SCC is the second most common skin cancer after BCC. Its incidence has strongly increased over the last decades. The main aetiological factor is sun exposure in combination with a person’s individual susceptibility, i.e. skin type . Accordingly, there are considerable regional and ethnical differences in SCC incidence rates. Other aetiological factors are infection with HPV, immunosuppression, chronic inflammation, and exposure to radiation or certain chemicals, such as arsenic [1-3].

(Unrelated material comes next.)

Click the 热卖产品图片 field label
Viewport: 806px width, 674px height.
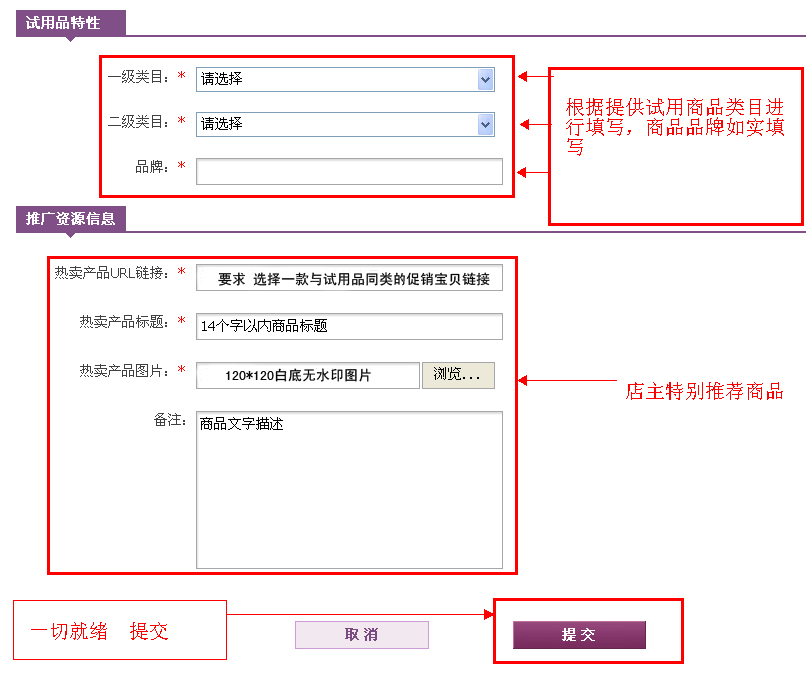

Carcinoma cuniculatum is a rare variant of SCC, first described in 1954 by Aird et al.  on the foot. It is a low-grade verrucous carcinoma with a deceptive aspect of normal cell maturation. It has an endophytic burrowing growth pattern. The name “cuniculatum” derives from the appearance of the network of epithelial strands resembling a rabbit warren . The tumour is characterized clinically by an exophytic verruciform appearance and may become ulcerated .
Aside from the feet, carcinoma cuniculatum has been described on the hands, fingers, buttock, penis, knees, and mucous membranes (oral and nasal cavity, larynx, pharynx, oesophagus) [6, 7]. The aetiological factor of carcinoma cuniculatum is unknown, but it can develop in areas of chronic inflammation. HPV has been associated with this tumour, specifically HPV 11 and 16 in plantar lesions. In our patient, the search for papillomaviruses was negative. The lesion seemed to have developed after minor injury with a cactus spine, which does not appear to be causal.
Carcinoma cuniculatum is a slow-growing tumour with local malignancy and only rare extension to lymph nodes. However, our case highlights the need for diagnostic imaging techniques to evaluate local and systemic propagation. Surgery is the first-line treatment. In inoperable or metastatic cases radiotherapy is recommended [8, 9]. Immunotherapy with ipilimumab or anti-PD-1 antibodies, such as nivolumab and pembrolizumab, may be used in the future .
Statement of Ethics
The patient’s informed consent was obtained.
The authors have no conflict of interest to disclose.